TO DO. Write out word for word each line from the one containing "104x135 pixels." through the close of the listing, including both ends. Pictures do not belong in the copy.

MATERIAL FOR THIS TASK.

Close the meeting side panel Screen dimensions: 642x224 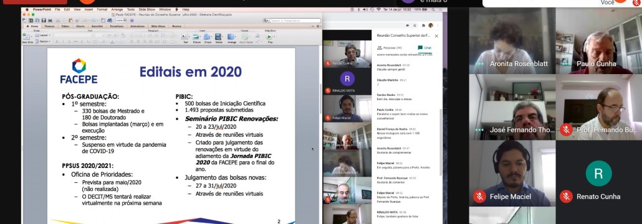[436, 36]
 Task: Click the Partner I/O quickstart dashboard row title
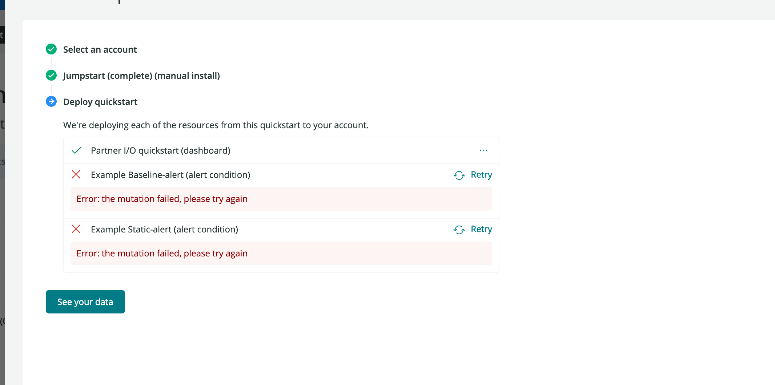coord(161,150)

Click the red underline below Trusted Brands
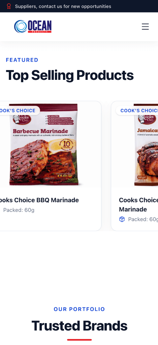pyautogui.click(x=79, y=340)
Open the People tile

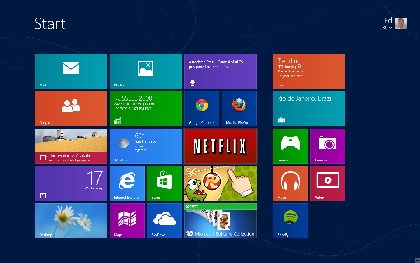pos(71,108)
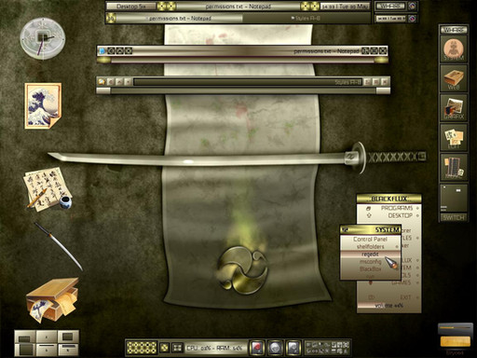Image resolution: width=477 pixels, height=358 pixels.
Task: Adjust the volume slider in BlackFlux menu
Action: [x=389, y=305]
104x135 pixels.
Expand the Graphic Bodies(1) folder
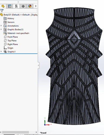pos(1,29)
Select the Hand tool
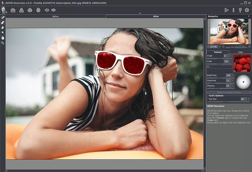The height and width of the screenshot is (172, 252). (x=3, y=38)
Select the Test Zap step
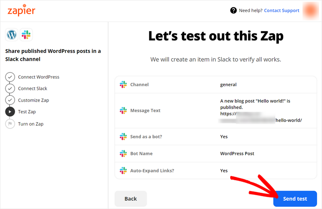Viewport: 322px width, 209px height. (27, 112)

SOLUTION TO THIS TASK.
104x135 pixels.
Expand the Graphic Bodies(1) folder
pos(1,29)
Select the Hand tool
The height and width of the screenshot is (172, 252). (x=3, y=38)
Select the Test Zap step
Viewport: 322px width, 209px height. (27, 112)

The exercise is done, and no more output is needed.